The whole method rests on E[e^{λX}] being finite for some λ > 0; that finiteness is precisely what forces the tail to decay exponentially. For heavy-tailed variables (Cauchy, or Pareto with polynomial tails) the MGF is +∞ for every λ > 0, so the Chernoff bound is vacuous. Those distributions really do have only polynomial tail decay, and Chebyshev's inequality is the best moment-based tool available.
Is Chernoff's bound actually a single inequality or a family?
The generic Chernoff bound is the single line ℙ(X ≥ a) ≤ inf_{λ>0} e^{−λa}E[e^{λX}], the 'Chernoff method.' What people usually call 'the Chernoff bound' is the specialization to sums of independent Bernoulli variables, giving the multiplicative form ℙ(X ≥ (1+δ)μ) ≤ [e^δ/(1+δ)^{1+δ}]^μ. Hoeffding, Bernstein, and Bennett are further specializations obtained by plugging distribution-specific MGF estimates into the same generic bound.
How is it stronger than Chebyshev, and when should I still use Chebyshev?
Chebyshev uses only the variance and gives polynomial decay σ²/t², while Chernoff uses the full MGF and gives exponential decay e^{−ct²/n} for sums of bounded independent variables — vastly tighter in the tail. Use Chebyshev when you only have a second moment, when variables are heavy-tailed so no MGF exists, or when you want a bound that needs no independence or boundedness assumptions.
Why do we optimize over λ, and how do we choose it?
Each fixed λ > 0 gives a valid bound e^{−λa}E[e^{λX}], but different λ are tight for different deviation levels a: small λ is good near the mean, large λ probes the far tail. Optimizing means minimizing the exponent, equivalently computing the Legendre transform ψ*(a) = sup_{λ>0}(λa − ψ(λ)) of the cumulant generating function ψ = log M. The optimal λ solves ψ'(λ) = a, matching the tilt to the target deviation.
Does independence really matter, or can it be relaxed?

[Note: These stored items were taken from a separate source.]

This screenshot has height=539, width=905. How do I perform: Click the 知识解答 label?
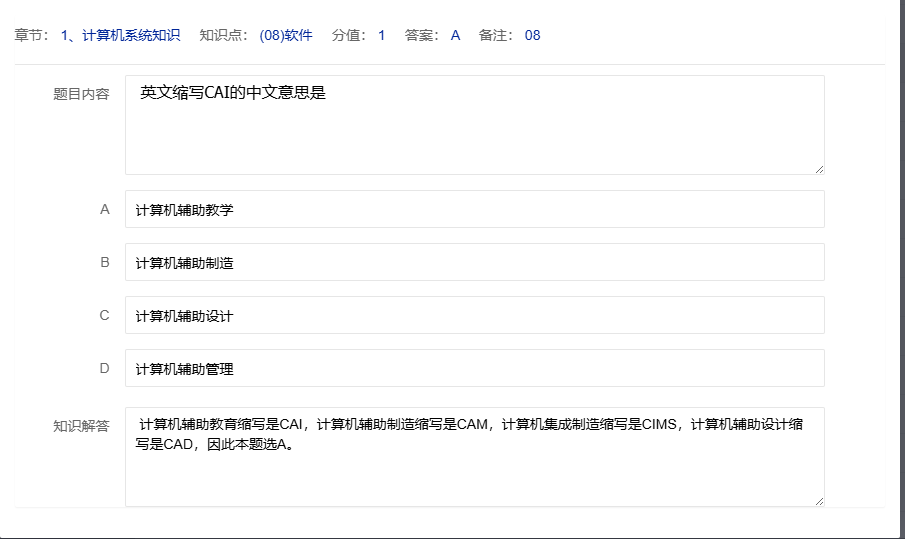[81, 425]
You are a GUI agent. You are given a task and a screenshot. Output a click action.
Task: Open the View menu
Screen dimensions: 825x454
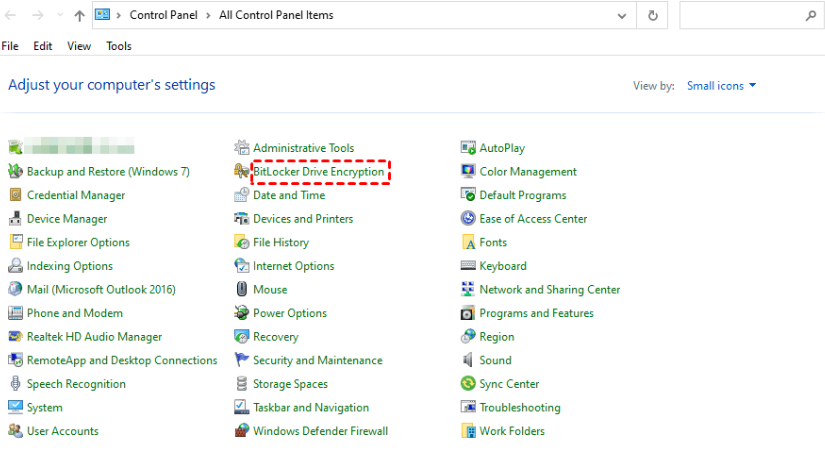79,46
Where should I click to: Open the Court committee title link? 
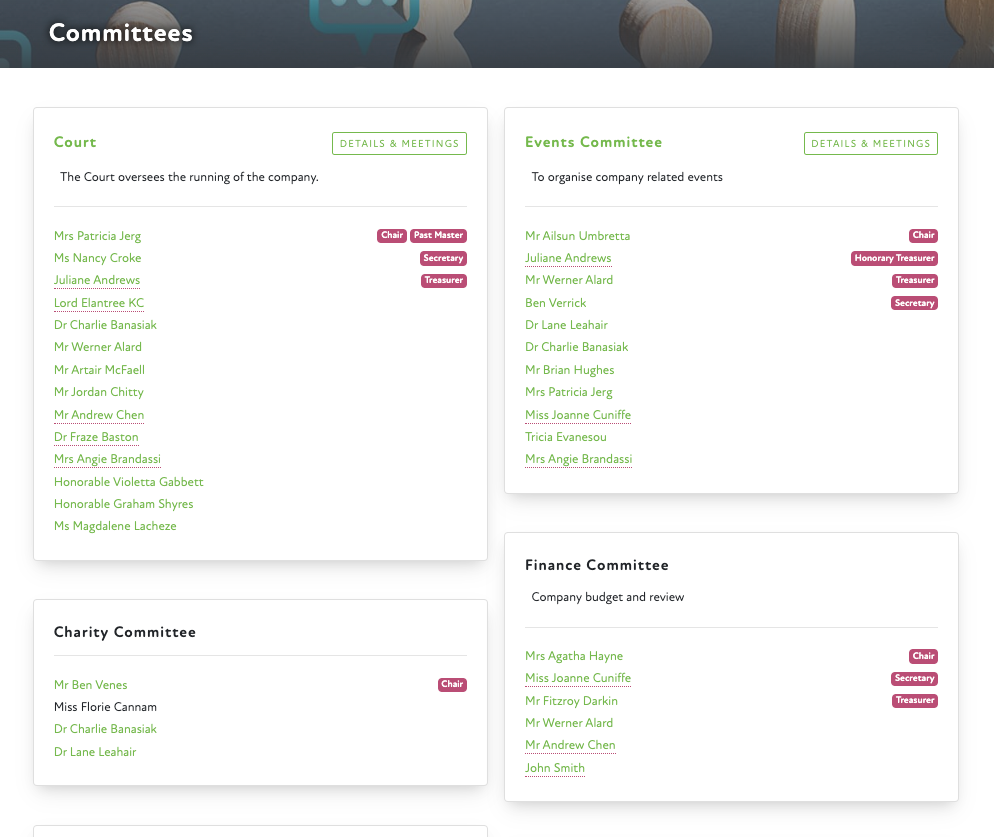point(75,143)
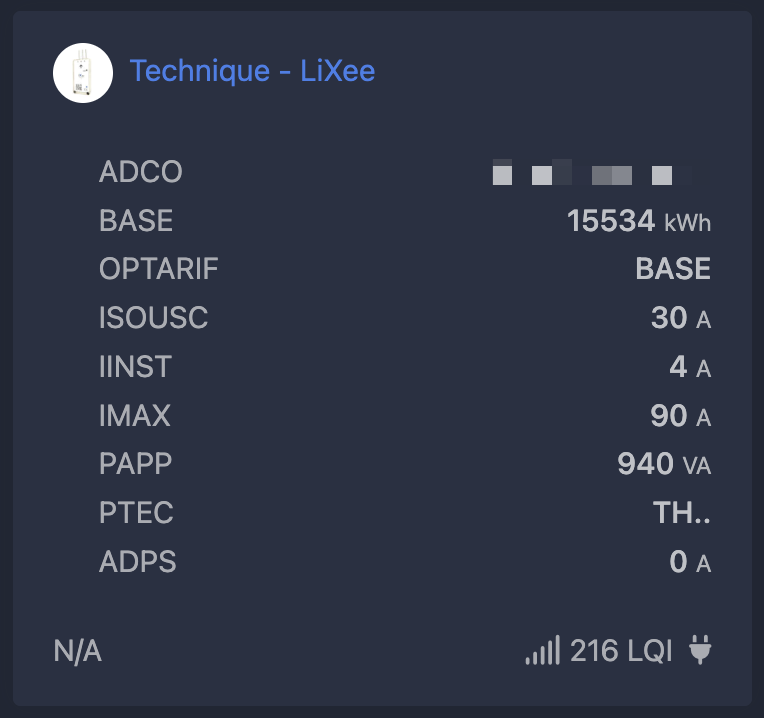The height and width of the screenshot is (718, 764).
Task: Click the OPTARIF value BASE
Action: click(673, 269)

Independence is what makes the MGF of a sum factorize, E[e^{λ∑Xᵢ}] = ∏E[e^{λXᵢ}], which is the crux of the sum version. It can be relaxed to a martingale-difference structure: if the partial sums form a martingale with bounded increments, the same exponentiate-then-Markov argument gives the Azuma–Hoeffding inequality. Fully arbitrary dependence, however, can destroy concentration entirely.
What is the connection to large-deviations theory and Cramér's theorem?
The optimized Chernoff exponent ψ*(a) = sup_{λ>0}(λa − ψ(λ)) is exactly the rate function in Cramér's theorem. For i.i.d. sums, Cramér's theorem states that (1/n)log ℙ(Sₙ/n ≥ a) → −ψ*(a), so the Chernoff bound is not just an upper bound — it captures the true exponential rate of decay. Chernoff's inequality is thus the non-asymptotic upper half of the large-deviations principle.